**TO BE DONE:**
[a] Please condense the paragraph in the blog comments that begins "It is strange that you should post this today" into a shorter version that keeps its main facts.
[b] Write out the part of the blog comments starting with "Judy S. said..." and going on through "Cranberry Morning said...", word for word.

Funny how such old lifeless buildings can be so amazingly wondrous to look at!! Thanks for the bit of the history lesson too!

Robin said...

Oh, Judy you did it again!!!! Makes me want to go back so much, only if I could win the lottery :)!! These are beautiful pictures of our beloved Yorkshire. Hope you have a great weekend.

EmptyNester said...

Wow, amazing photos! I'm not a traveler but your pictures are changing my mind about that! Great reading too!

Heide said...

I can see why it is your husbands favorite place to visit! It is fasinating! Looks so peaceful. Very interesting history too.

jennyfreckles said...

It's one of my favourite places too. Maybe one day I'll go back and take you some more photos.

Rachel said...

I like to call visiting your blog on Fridays as Vacation Friday!! :) I love these pictures. I'm not sure I could choose a favorite one. Although the one you mentioned being your favorite is probably close to the top of my list as well!

Happy Friday friend, have a blessed day and great weekend!

:)
Rach

J_on_tour@jayzspaze said...

It is strange that you should post this today as I was asked to helpout with the suitability of a walk with a friend that went around the outside of this estate ...... today !! We walked around the south side and glimpsed views of the Abbey and Hall, then into Ripon for some lunch of local products to eat and sat outside in the square as it was warm enough unusually in March. We returned the other way through Studley Roger to the gorge and then the lake, up the hill past the church to the visitor centre car park. we thought was a bit long for the group that he was thinking of, but it is a handy idea for the Yorkshire walking group that we are occasionally involved in. Off to York in the morning to meet folks I know and some I don't to see the re-opened & refurbished Yorkshire museum. Will catch up with post again when I have more time tomorrow night.

Judy S. said...

I wonder whether this Ripon has a connection of some kind with Ripon, WI? Loved your daffodil post, Judy. We just saw lots of them along the roadside in northern CA, along with calla lilies! (And a little bit of snow....)

Cranberry Morning said...

**ENTRIES:**
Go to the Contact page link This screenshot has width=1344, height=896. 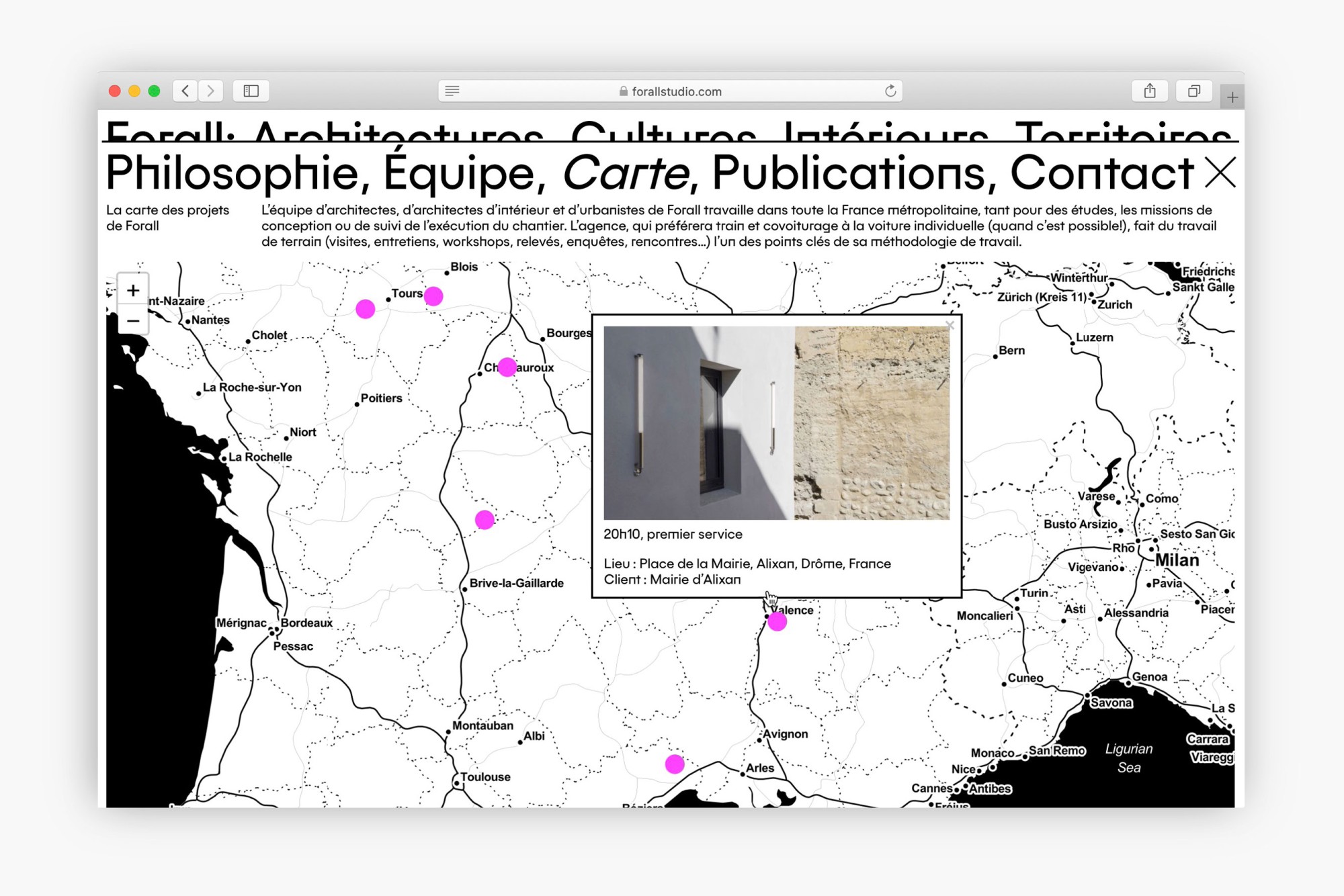point(1102,173)
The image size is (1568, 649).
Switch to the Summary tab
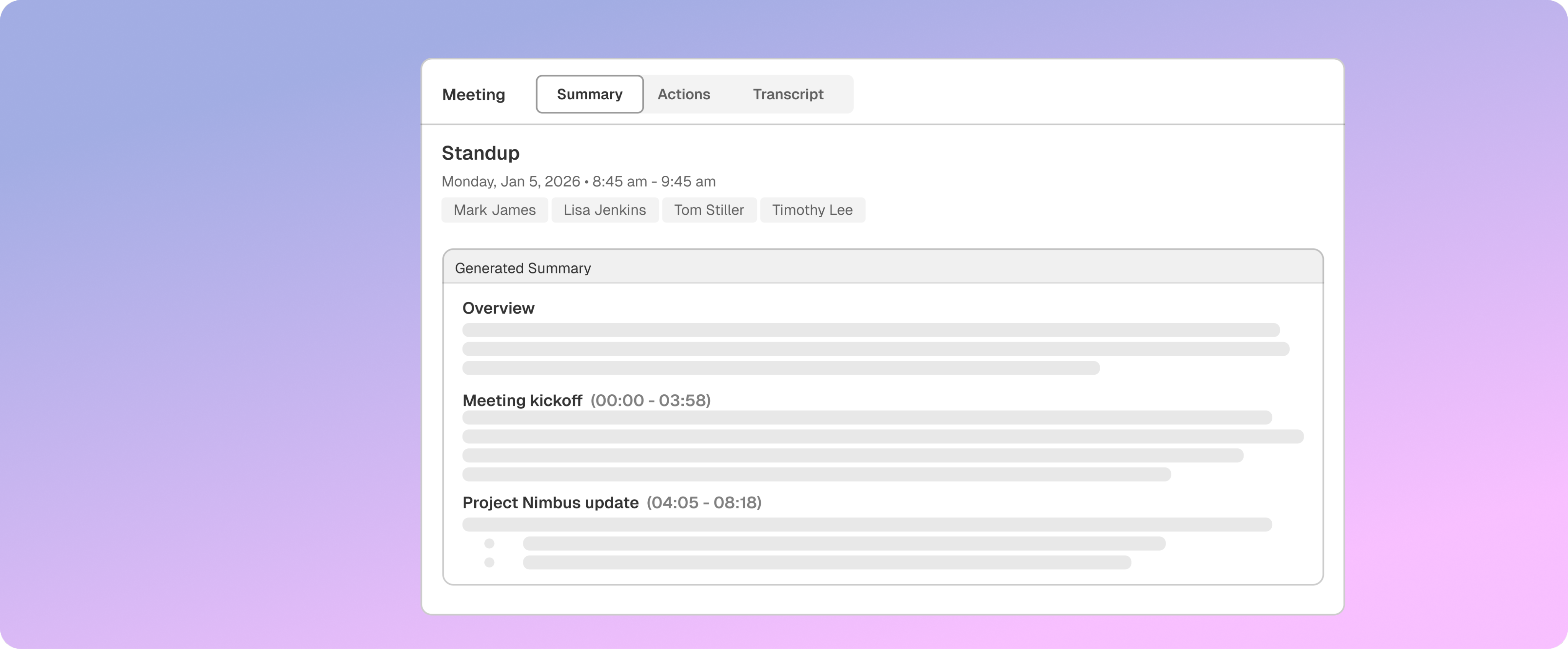click(589, 94)
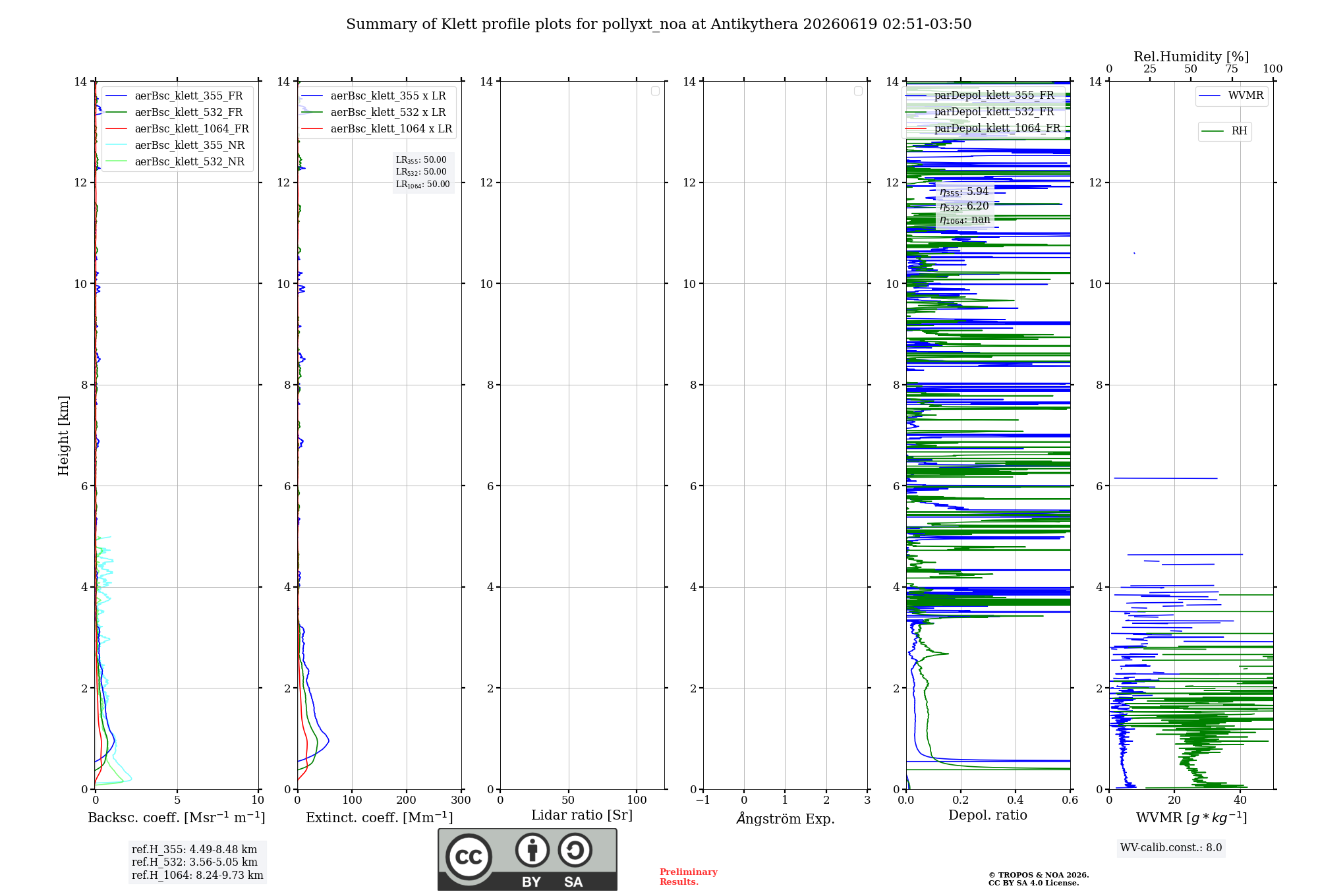Click the Creative Commons CC circle icon

[x=469, y=857]
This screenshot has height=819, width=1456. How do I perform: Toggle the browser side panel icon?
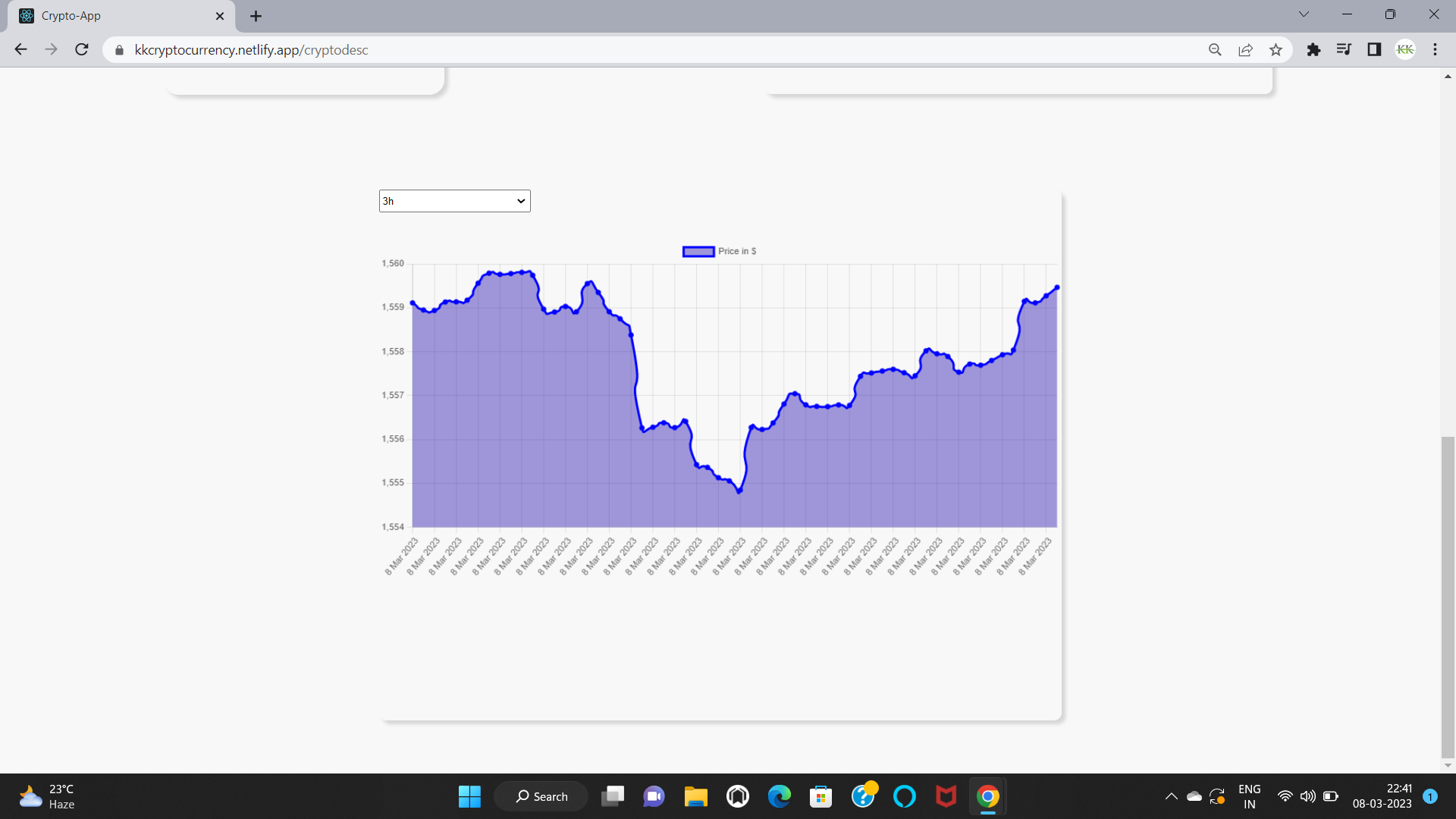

**TASK SOLUTIONS:**
[a] By coincidence, the commenter was asked that same day to help a friend judge whether a walk around the outside of this estate would suit a group. They walked the south side, glimpsing the Abbey and Hall, and ate a lunch of local products outside in the square in Ripon, which was unusually warm for March. They returned through Studley Roger to the gorge and the lake, then went up the hill past the church to the visitor center car park. They found the route a bit long for the friend's intended group but a handy idea for the Yorkshire walking group they occasionally join. Next morning, the commenter heads to York to meet people and see the reopened, refurbished Yorkshire museum, and will catch up on the post the following night.

[b]
Judy S. said...

I wonder whether this Ripon has a connection of some kind with Ripon, WI? Loved your daffodil post, Judy. We just saw lots of them along the roadside in northern CA, along with calla lilies! (And a little bit of snow....)

Cranberry Morning said...